Abstract

Low-light image enhancement (LLIE) is a method of improving the visual quality of images captured in weak illumination conditions. In such conditions, the images tend to be noisy, hazy, and have low contrast, making them difficult to distinguish details. LLIE techniques have many practical applications in various fields, including surveillance, astronomy, medical imaging, and consumer photography. The total variational method is a sound solution in this field. However, requirement of an overall spatial smoothness of the illumination map leads to the failure of recovering intricate details.
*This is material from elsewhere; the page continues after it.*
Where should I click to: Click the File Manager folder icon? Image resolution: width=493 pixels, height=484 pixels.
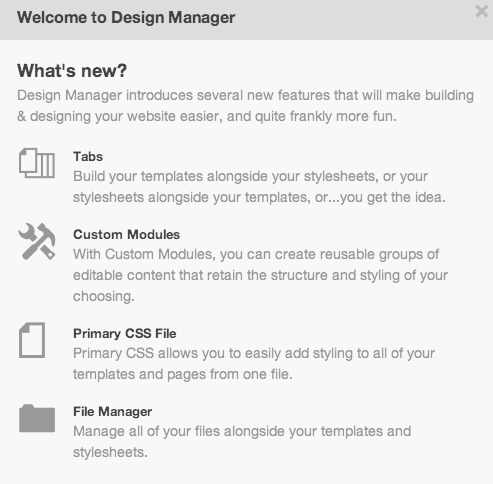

This paper proposes that the interaction between the global spatial smoothness and the detail recovery in the total variational Retinex model can be optimized by adopting a structure-awareness regularization term. The resultant non-linear model is more effective than the original one for LLIE. As a model-based method, its performance does not rely on architecture engineering, super-parameter tuning, or specific training dataset. Experiments of the proposed formulation on various challenging low-light images yield promising results. It is shown that this method not only produces visually pleasing pictures, but it is also quantitatively superior in that the calculated full-reference, no-reference, and semantic metrics are beyond most of state-of-the-art methods. It has a better generalization capability and stability than learning-based methods. Due to its flexibility and effectiveness, the proposed method can be deployed as a pre-processing subroutine for high-level computer vision applications.